To Trusting Again

BrokenTrust

“The weak can never forgive. Forgiveness is the attribute of the strong.”

~Mahatma Gandhi

Servant Leaders understand that when someone has broken your trust, it is a challenge to forgive and move forward. Covey’s book, The Speed of Trust: The One Thing That Changes Everything, in the chapter on Restoring Trust When it has Been Lost provides us with two guidelines to consider when others have lost your trust.

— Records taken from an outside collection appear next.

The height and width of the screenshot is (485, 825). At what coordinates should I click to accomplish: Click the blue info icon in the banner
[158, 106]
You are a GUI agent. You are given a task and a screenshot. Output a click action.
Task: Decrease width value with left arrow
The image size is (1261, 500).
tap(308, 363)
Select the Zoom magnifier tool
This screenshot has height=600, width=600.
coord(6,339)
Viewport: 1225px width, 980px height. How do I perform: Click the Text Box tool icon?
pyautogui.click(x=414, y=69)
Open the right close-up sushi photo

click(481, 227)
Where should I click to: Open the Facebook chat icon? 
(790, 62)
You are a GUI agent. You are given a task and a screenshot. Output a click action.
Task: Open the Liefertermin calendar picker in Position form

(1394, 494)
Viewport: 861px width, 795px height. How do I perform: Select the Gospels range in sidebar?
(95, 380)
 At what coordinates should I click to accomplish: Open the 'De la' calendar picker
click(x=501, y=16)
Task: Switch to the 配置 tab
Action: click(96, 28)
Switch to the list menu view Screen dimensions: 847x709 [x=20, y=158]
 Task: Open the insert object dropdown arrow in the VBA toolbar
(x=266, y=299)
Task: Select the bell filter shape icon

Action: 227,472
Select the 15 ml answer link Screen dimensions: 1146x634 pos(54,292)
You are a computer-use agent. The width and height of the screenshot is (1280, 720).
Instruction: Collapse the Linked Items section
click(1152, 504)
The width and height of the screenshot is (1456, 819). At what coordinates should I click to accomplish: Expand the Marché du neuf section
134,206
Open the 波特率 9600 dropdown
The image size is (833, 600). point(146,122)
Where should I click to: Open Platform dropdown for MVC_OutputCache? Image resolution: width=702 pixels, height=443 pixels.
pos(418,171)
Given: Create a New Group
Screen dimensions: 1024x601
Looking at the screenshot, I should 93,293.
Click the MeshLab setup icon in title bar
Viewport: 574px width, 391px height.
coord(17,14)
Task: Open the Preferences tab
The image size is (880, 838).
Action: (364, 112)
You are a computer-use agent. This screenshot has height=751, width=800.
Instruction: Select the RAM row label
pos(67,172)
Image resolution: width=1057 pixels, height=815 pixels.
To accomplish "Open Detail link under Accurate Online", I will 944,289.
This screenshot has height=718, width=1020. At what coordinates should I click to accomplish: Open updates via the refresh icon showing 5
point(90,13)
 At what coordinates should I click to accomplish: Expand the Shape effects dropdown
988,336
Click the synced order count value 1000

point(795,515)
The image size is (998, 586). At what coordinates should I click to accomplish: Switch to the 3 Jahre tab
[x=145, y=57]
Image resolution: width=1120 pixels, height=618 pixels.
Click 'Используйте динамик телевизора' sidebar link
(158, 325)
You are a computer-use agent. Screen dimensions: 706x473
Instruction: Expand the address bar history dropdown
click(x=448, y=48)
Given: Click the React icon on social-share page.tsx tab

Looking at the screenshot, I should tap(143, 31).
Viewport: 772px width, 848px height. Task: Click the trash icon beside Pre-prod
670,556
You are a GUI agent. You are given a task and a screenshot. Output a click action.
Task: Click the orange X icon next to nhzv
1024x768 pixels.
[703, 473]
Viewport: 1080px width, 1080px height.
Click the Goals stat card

Don’t be too quick to judge

You know what it feels like when someone doesn’t trust you. Even worse, when you have been misunderstood, misinterpreted, or misjudged. So put the shoe on the other foot. Don’t assume that a failure of competence equals a failure of character. When we realize that some mistakes are not intentional, we can try not to make something more than it should be.

Do be quick to forgive

Forgiveness and trust are two different things. We cannot keep forgiving behavior that keeps happening over and over again. This is not Smart Trust. Forgiveness means that we can heal ourselves from the anger, blaming, vindictiveness, accusing, and retribution toward the person who caused the offense. Whether they did it intentionally or accidentally, we can refuse to take the role of judging them. We can let go of what is not in our control.

Now, forgiveness is not easy and for most of us takes divine intervention. But, whether or not we choose to trust, we must forgive- for our sake and the sake of others. Until we do, it is difficult for us to exercise Smart Trust, our Analysis, and our Propensity to Trust.

Covey says that “Forgiveness is a principle for a better life. It’s about righting wrongs. If we don’t forgive, we get in the way of our own clear judgment, emotional freedom, and we may also get in the way of someone else’s self-forgiveness and personal change.” This is a pretty heavy concept, right? We get in the way of some else’s self-forgiveness

Lord Herbert, British Philosopher and Theologian puts it this way, “He that cannot forgive others breaks the bridge over which he, too, must pass.”

Servant Leaders understand that it is in our best interest and others best interest to forgive. We are global citizens, a part of the human race, and as such, we can move ahead in resilience knowing that forgiveness brings an inner calm and ever abiding peace.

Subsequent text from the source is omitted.